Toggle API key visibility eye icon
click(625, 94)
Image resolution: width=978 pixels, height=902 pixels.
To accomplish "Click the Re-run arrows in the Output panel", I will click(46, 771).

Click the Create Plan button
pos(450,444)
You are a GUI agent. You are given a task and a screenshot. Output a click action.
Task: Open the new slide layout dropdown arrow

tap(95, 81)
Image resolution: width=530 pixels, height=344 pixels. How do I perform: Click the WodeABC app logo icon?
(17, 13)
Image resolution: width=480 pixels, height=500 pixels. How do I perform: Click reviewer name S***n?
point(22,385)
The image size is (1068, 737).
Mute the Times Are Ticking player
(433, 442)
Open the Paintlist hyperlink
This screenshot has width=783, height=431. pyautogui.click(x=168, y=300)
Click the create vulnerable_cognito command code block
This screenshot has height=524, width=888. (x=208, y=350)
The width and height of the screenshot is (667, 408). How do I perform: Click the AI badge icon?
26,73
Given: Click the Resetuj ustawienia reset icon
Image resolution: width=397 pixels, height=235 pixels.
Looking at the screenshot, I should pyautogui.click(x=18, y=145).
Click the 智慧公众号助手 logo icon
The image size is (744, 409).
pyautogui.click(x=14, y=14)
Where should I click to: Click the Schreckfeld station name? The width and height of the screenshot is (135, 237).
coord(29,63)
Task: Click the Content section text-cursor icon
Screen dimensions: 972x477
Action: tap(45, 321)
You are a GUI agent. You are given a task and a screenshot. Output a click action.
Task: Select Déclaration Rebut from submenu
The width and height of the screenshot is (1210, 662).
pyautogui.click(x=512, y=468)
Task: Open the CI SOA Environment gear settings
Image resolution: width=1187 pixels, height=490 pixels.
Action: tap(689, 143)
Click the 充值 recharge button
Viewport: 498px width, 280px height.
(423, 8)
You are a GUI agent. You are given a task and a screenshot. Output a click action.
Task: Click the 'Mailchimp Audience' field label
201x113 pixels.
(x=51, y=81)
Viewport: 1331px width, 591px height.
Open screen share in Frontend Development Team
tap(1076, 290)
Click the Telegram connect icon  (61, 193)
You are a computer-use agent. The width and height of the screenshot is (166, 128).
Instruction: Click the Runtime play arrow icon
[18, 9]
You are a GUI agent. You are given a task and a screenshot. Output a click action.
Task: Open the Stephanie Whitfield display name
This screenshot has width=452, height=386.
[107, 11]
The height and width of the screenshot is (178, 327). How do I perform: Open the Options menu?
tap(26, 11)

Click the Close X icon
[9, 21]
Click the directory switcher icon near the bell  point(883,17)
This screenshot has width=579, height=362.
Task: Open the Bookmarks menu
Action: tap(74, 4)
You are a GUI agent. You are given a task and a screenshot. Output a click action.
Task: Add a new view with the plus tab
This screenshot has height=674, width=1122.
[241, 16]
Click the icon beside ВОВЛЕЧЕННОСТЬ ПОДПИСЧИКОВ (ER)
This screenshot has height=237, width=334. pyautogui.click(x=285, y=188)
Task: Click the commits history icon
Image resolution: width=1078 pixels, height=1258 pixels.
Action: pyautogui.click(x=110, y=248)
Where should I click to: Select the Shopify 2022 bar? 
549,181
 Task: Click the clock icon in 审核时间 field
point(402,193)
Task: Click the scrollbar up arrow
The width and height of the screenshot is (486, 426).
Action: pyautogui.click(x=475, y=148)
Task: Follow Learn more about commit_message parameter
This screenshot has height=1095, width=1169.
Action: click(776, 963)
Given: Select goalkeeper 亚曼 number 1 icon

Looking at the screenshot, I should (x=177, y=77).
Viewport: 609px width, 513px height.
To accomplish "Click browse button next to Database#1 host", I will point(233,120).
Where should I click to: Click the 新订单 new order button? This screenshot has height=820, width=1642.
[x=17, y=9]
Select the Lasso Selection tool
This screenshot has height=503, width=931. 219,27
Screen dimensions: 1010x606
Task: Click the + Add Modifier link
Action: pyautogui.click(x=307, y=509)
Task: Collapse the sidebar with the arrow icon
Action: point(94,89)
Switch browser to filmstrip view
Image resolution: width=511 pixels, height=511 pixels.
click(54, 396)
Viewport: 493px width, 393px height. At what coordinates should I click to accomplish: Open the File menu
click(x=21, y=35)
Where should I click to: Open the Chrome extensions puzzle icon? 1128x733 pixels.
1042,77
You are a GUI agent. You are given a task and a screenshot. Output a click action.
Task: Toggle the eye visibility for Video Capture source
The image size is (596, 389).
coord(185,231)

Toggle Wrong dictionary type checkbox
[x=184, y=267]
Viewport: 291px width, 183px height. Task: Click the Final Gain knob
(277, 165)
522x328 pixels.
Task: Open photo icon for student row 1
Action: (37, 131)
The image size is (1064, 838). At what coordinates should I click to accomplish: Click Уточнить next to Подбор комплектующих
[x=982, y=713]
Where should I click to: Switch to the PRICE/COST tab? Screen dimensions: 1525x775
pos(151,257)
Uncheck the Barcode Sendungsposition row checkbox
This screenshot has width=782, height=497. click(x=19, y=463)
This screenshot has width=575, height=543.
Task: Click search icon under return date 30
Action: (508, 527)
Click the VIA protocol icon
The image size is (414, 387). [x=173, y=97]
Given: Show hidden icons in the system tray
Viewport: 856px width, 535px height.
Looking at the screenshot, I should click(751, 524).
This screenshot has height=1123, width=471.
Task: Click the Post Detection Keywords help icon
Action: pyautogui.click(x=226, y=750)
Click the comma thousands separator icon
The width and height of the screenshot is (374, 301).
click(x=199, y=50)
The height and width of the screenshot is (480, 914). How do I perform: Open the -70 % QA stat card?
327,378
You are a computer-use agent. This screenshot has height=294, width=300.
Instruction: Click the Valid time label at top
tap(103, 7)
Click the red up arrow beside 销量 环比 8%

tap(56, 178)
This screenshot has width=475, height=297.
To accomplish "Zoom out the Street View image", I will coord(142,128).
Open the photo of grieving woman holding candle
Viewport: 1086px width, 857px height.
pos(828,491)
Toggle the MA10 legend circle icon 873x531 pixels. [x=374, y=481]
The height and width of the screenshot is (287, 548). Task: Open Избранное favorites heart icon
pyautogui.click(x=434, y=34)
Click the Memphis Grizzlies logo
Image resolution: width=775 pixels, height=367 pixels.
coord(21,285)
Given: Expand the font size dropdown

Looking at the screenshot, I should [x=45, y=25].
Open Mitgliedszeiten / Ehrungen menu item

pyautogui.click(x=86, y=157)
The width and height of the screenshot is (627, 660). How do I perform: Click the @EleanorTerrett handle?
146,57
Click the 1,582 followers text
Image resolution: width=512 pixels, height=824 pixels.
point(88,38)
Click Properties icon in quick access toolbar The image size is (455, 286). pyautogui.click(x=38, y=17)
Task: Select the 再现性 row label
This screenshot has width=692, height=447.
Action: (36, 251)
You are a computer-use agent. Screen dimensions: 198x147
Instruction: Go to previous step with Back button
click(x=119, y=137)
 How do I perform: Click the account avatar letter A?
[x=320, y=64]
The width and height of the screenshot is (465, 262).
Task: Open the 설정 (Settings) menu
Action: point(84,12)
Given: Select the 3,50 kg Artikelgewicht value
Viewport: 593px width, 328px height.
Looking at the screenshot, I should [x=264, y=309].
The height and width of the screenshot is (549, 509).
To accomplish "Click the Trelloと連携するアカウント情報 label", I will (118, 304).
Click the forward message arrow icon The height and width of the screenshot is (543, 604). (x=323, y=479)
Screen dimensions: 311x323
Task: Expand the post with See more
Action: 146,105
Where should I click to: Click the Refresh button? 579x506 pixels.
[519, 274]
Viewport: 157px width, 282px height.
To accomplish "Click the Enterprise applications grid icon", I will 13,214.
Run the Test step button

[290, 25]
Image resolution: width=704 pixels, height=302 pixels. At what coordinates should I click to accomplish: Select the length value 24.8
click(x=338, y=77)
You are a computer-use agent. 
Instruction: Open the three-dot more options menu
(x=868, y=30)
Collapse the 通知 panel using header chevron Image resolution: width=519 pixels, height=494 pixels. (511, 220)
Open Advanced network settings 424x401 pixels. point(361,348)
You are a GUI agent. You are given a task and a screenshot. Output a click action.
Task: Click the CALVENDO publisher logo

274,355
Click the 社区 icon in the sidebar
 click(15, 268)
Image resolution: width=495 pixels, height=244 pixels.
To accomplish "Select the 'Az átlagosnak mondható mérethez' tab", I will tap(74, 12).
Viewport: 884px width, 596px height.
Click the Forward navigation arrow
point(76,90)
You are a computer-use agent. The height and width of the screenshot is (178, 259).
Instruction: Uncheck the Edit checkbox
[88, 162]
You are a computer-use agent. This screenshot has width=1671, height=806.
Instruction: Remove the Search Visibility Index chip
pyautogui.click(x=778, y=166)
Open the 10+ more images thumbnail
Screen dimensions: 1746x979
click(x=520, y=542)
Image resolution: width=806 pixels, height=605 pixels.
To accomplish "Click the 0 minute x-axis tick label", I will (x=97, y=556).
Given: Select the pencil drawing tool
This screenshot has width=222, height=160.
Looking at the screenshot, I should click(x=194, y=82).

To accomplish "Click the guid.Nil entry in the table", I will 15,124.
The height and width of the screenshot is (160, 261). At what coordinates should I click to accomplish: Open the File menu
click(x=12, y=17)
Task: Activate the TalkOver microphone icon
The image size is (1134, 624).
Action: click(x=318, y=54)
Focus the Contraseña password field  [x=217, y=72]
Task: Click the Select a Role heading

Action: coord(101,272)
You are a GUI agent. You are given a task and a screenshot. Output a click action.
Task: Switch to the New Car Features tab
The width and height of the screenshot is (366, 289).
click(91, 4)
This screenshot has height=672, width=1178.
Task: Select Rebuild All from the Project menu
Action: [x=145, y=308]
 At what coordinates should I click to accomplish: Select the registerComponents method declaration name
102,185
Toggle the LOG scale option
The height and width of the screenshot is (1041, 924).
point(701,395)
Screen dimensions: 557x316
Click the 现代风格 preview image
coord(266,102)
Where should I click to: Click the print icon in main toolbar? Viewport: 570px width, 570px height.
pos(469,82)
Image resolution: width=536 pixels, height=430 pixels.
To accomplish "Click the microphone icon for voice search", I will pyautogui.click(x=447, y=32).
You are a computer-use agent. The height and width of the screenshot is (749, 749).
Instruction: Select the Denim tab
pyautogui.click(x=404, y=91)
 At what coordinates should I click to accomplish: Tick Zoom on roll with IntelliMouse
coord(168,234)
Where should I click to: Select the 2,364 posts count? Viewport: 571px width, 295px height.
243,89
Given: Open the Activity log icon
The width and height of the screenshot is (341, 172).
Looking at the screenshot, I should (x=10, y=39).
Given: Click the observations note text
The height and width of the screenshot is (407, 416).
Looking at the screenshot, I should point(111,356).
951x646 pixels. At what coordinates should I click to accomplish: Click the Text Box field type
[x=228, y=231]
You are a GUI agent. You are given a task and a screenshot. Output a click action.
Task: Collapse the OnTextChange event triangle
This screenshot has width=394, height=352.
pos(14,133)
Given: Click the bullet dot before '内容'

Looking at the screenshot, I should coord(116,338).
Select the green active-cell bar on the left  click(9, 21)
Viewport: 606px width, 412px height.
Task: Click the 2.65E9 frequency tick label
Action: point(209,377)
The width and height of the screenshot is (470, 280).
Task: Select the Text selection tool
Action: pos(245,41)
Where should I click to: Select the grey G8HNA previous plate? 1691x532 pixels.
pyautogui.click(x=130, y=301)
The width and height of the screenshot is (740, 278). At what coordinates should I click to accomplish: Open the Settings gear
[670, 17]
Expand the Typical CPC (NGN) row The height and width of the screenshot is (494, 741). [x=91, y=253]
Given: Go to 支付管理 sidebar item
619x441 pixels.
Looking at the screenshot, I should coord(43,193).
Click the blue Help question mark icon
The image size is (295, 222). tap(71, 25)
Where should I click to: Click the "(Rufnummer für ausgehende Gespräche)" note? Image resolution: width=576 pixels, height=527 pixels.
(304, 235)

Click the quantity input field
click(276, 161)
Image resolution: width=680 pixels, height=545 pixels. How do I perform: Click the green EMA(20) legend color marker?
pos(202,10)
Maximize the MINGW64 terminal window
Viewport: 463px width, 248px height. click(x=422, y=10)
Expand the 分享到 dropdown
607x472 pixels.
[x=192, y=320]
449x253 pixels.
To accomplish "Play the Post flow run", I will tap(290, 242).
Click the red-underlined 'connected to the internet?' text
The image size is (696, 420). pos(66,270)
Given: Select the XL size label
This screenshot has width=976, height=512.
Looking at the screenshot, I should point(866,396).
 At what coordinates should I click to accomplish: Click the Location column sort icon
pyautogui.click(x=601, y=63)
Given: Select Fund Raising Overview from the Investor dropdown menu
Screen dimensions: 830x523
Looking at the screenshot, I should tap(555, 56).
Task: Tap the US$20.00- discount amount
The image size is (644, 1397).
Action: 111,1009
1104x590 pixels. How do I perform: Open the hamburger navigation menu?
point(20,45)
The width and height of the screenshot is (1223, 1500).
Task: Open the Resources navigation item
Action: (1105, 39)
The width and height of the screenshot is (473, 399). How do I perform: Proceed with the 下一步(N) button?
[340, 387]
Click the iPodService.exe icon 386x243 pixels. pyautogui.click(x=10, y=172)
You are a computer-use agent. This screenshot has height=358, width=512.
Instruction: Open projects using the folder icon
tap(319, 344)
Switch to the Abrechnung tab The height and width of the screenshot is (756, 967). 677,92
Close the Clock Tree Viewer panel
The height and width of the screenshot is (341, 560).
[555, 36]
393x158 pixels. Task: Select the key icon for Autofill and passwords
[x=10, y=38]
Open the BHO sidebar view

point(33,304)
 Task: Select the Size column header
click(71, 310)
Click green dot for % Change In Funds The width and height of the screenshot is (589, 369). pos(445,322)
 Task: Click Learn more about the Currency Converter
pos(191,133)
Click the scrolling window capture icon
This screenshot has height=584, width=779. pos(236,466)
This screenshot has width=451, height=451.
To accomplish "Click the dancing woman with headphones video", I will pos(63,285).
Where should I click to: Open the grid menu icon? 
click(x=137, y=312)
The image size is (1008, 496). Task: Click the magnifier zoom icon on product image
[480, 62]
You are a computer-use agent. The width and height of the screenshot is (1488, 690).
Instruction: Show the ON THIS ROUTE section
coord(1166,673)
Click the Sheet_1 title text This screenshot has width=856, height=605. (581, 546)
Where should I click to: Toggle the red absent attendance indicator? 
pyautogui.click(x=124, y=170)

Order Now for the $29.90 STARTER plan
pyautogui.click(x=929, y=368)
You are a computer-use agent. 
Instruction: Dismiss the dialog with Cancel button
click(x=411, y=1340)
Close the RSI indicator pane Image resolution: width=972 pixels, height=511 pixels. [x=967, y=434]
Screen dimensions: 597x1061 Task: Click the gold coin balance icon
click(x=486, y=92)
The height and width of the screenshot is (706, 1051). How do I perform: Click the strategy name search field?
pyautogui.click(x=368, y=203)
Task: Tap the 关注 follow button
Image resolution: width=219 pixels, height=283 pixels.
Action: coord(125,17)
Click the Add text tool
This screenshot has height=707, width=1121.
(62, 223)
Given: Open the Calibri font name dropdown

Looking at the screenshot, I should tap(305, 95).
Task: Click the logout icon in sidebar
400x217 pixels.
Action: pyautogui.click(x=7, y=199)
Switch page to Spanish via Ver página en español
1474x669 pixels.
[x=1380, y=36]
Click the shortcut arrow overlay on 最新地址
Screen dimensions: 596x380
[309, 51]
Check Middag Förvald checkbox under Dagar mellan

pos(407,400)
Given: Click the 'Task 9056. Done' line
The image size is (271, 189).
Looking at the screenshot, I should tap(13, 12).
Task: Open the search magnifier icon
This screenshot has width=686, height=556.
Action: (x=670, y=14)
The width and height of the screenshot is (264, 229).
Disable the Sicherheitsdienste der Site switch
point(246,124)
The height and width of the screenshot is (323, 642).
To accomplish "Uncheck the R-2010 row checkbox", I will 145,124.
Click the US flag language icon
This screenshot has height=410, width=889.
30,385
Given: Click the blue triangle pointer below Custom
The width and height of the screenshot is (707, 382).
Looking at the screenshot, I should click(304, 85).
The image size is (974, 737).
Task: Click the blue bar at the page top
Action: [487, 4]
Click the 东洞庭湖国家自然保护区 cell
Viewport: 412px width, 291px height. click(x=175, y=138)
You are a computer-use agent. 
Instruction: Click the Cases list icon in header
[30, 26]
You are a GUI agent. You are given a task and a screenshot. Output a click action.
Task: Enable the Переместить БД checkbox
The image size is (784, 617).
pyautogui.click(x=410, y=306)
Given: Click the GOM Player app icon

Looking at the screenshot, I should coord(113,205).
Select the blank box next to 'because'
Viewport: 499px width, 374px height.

------------------------------------------------------------

**Exercise**
Find how many lines above include "microphone", then write only that count.

**Problem solution**
2